Many in the party have now found a scapegoat for the GOP’s struggles who is not named Trump: the chair of the Republican National Committee, Ronna McDaniel.
But as McDaniel struggles for a fourth term at the party’s helm, her reelection fight before the clubby 168 members of the Republican National Committee next month may be diverting GOP leaders from any serious consideration of the thornier problems facing the party heading into the 2024 presidential campaign.
McDaniel, who was handpicked by Trump in late 2016 to run the party and whom he enlisted in a scheme to draft fake electors to perpetuate his presidency, could be considered a Trump proxy by Republicans eager to begin to eradicate what many consider to be the party’s preeminent problem: the former president’s influence over the GOP.
Those Republicans, whose voices have grown louder in the wake of the party’s weak November showing, see any hopes of wooing swing voters and moderates back to the GOP as imperiled by Trump’s endless harping on his own grievances; the taint surrounding his efforts to remain in power after his 2020 defeat; and the continuing dramas around purloined classified documents, his company’s tax fraud conviction, and his insistence on trying to make a political comeback.

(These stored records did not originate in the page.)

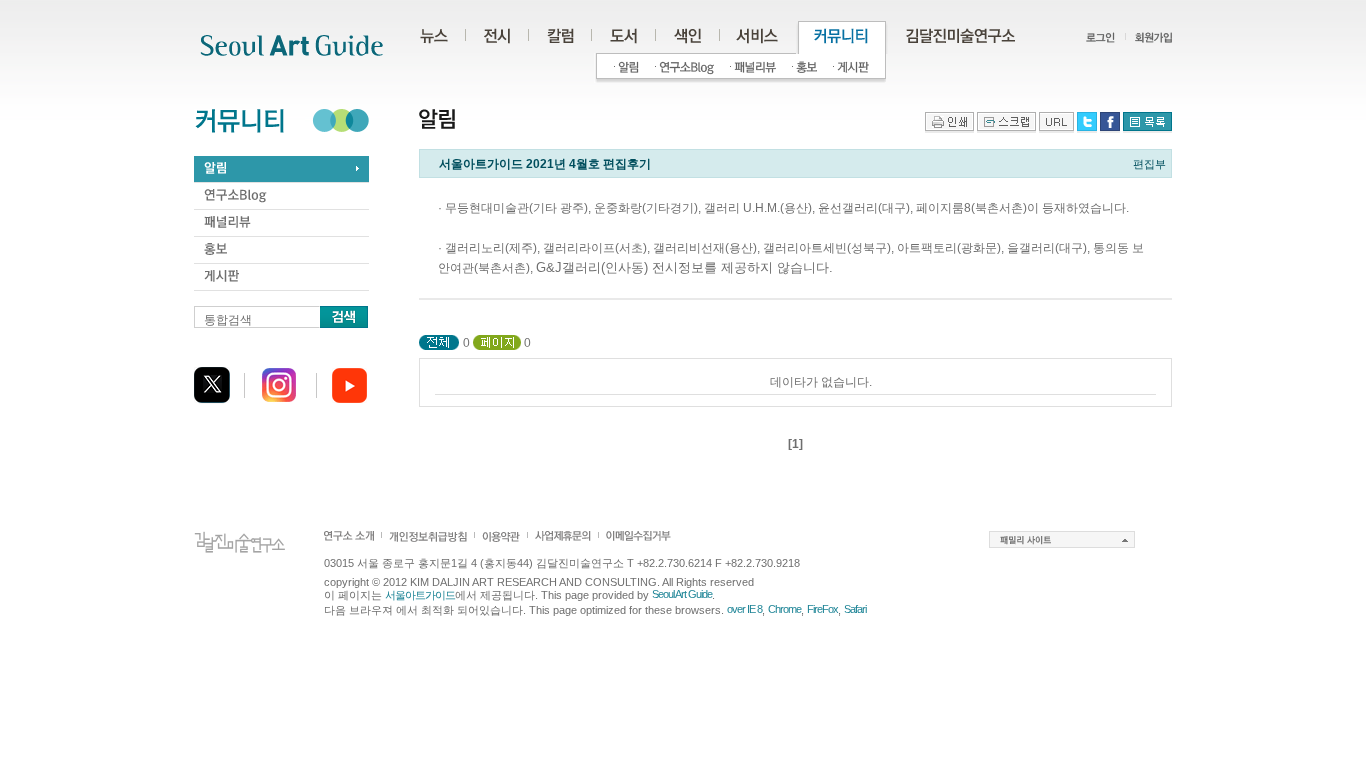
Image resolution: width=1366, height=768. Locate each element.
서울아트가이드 (420, 595)
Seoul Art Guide (682, 594)
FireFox (822, 609)
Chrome (784, 609)
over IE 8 (744, 609)
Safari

But McDaniel is not facing moderation-minded challengers. Her rivals are from the Trumpist right. They include pillow salesman Mike Lindell, who continues to spin out fanciful election conspiracies, and — more worrying for McDaniel — a Trump loyalist from California, Harmeet Dhillon, who is backed by some of Trump’s fiercest defenders, including Fox News host Tucker Carlson and Charlie Kirk, the founder of Turning Point USA, a youthful group of pro-Trump rightists.
McDaniel has accused Dhillon, who was co-chair of the election-denying group Lawyers for Trump in 2020, of conducting “a scorched-earth campaign” against her by rallying outside activists “to put maximum pressure on the RNC members” who will choose the party leader for the next two years in late January in Dana Point, California.
“It’s been a very vitriolic campaign,” McDaniel said in an interview, adding: “I’m all for scorched earth against Democrats. I don’t think it’s the right thing to do against other Republicans.”
The candidacy of Lindell, the MyPillow CEO who exemplifies the conspiracy-driven fringe, has put still more right-wing pressure on McDaniel, who refuses to say Joe Biden was fairly elected in 2020. (Lindell’s latest conspiracy theory is that Governor Ron DeSantis of Florida, Trump’s biggest rival so far for the 2024 presidential nomination, unfairly won reelection in November.)
The circus brewing ahead of the RNC’s Jan. 25 gathering does not bode well for members who believe the party’s troubles stem from Trump.
“The former president has done so much damage to this country and to this party,” said Bill Palatucci, a committee member from New Jersey, who described the RNC chair election as shaping up to be “a Hobson’s choice.”
“We have to acknowledge that 2022 was a disaster, and we need to do things differently,” he said, adding, “I would prefer and still hope there would be a different option.”
In the interview, McDaniel boasted of investments the party has made — in community centers to engage voters of color, especially Latinos; in voter registration drives; and in get-outthe-vote efforts. She cited a New York Times analysis that showed that Republican voter turnout in November was robust.
The problem: Many of those Republicans appeared to vote for Democrats.
“We don’t pick the candidate,” she said. “We do not do the messaging for the candidates, right? They pick consultants, and their own pollsters. So what does the RNC do? We build the infrastructure. We do the voter registration.”